1 files changed, 111 insertions, 70 deletions
diff --git a/src/backend/access/gist/README b/src/backend/access/gist/README
index 03069f02685..2d78dcb0dfa 100644
--- a/src/backend/access/gist/README
+++ b/src/backend/access/gist/README
@@ -108,43 +108,71 @@ Penalty is used for choosing a subtree to insert; method PickSplit is used for
 the node splitting algorithm; method Union is used for propagating changes
 upward to maintain the tree properties.
 
-NOTICE: We modified original INSERT algorithm for performance reason. In
-particularly, it is now a single-pass algorithm.
-
-Function findLeaf is used to identify subtree for insertion. Page, in which
-insertion is proceeded, is locked as well as its parent page. Functions
-findParent and findPath are used to find parent pages, which could be changed
-because of concurrent access. Function pageSplit is recurrent and could split
-page by more than 2 pages, which could be necessary if keys have different
-lengths or more than one key are inserted (in such situation, user defined
-function pickSplit cannot guarantee free space on page).
-
-findLeaf(new-key)
-	push(stack, [root, 0]) //page, LSN
-	while(true)
-		ptr = top of stack
-		latch( ptr->page, S-mode )
-		ptr->lsn = ptr->page->lsn
-		if ( exists ptr->parent AND ptr->parent->lsn < ptr->page->nsn )
-			unlatch( ptr->page )
-			pop stack
-		else if ( ptr->page is not leaf )
-			push( stack, [get_best_child(ptr->page, new-key), 0] )
-			unlatch( ptr->page )
-		else
-			unlatch( ptr->page )
-			latch( ptr->page, X-mode )
-			if ( ptr->page is not leaf )
-				//the only root page can become a non-leaf
-				unlatch( ptr->page )
-			else if ( ptr->parent->lsn < ptr->page->nsn )
-				unlatch( ptr->page )
-				pop stack
-			else
-				return stack
-			end
-		end
-	end
+To insert a tuple, we first have to find a suitable leaf page to insert to.

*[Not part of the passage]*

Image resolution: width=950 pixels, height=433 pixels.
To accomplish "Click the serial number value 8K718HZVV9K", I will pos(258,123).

+The algorithm walks down the tree, starting from the root, along the path
+of smallest Penalty. At each step:
+
+1. Has this page been split since we looked at the parent? If so, it's
+possible that we should be inserting to the other half instead, so retreat
+back to the parent.
+2. If this is a leaf node, we've found our target node.
+3. Otherwise use Penalty to pick a new target subtree.

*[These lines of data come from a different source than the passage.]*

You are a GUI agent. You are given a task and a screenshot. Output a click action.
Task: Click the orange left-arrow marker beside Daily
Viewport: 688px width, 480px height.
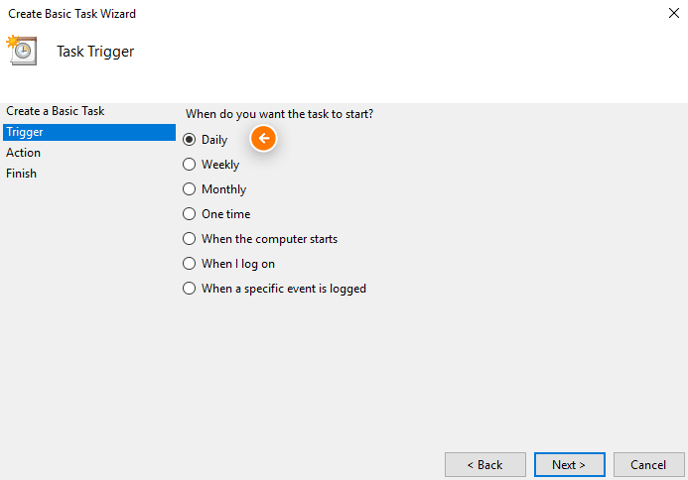pos(263,139)
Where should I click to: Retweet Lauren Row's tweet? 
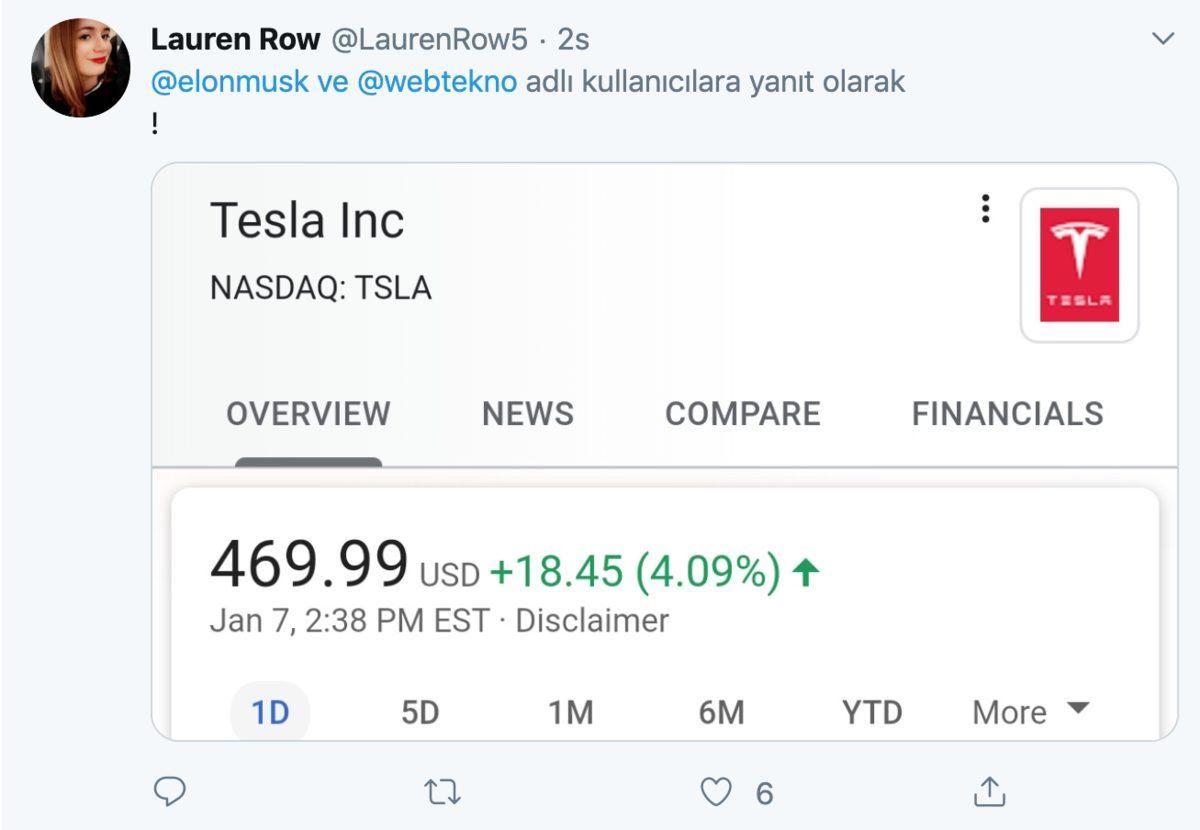[443, 791]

+4. Check the key representing the target subtree. If it doesn't already cover
+the key we're inserting, replace it with the Union of the old downlink key
+and the key being inserted. (Actually, we always call Union, and just skip
+the replacement if the Unioned key is the same as the existing key)

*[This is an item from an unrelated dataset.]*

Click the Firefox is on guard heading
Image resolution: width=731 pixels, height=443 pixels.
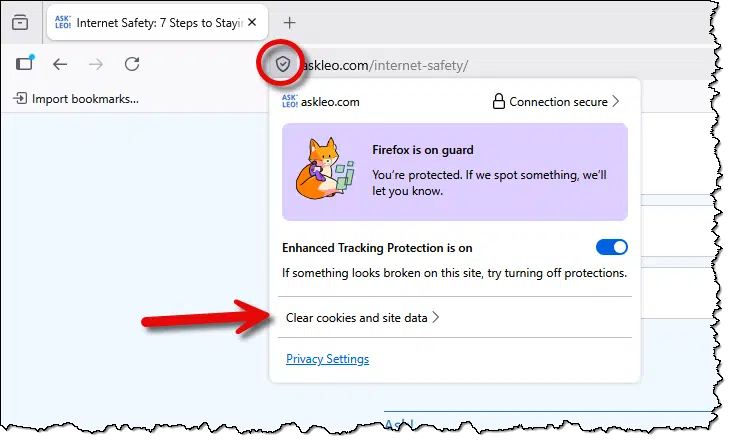[422, 150]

+5. Replacing the key in step 4 might cause the page to be split. In that case,
+propagate the change upwards and restart the algorithm from the first parent
+that didn't need to be split.
+6. Walk down to the target subtree, and goto 1.
+
+This differs from the insertion algorithm in the original paper. In the
+original paper, you first walk down the tree until you reach a leaf page, and
+then you adjust the downlink in the parent, and propagating the adjustment up,
+all the way up to the root in the worst case. But we adjust the downlinks to
+cover the new key already when we walk down, so that when we reach the leaf
+page, we don't need to update the parents anymore, except to insert the
+downlinks if we have to split the page. This makes crash recovery simpler:
+after inserting a key to the page, the tree is immediately self-consistent
+without having to update the parents. Even if we split a page and crash before
+inserting the downlink to the parent, the tree is self-consistent because the
+right half of the split is accessible via the rightlink of the left page
+(which replaced the original page).
+
+Note that the algorithm can walk up and down the tree before reaching a leaf
+page, if internal pages need to split while adjusting the downlinks for the
+new key. Eventually, you should reach the bottom, and proceed with the
+insertion of the new tuple.
+
+Once we've found the target page to insert to, we check if there's room
+for the new tuple. If there is, the tuple is inserted, and we're done.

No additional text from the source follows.